**Instructions for the task:**
Starting at the line that contains "The height and", copy every line through the end of the listing below exactly, and copy nothing else.

**Records supplied:**
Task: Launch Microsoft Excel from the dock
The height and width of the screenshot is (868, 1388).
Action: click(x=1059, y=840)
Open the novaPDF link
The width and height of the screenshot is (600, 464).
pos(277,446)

**Task result:**
The height and width of the screenshot is (868, 1388).
Action: click(x=1059, y=840)
Open the novaPDF link
The width and height of the screenshot is (600, 464).
pos(277,446)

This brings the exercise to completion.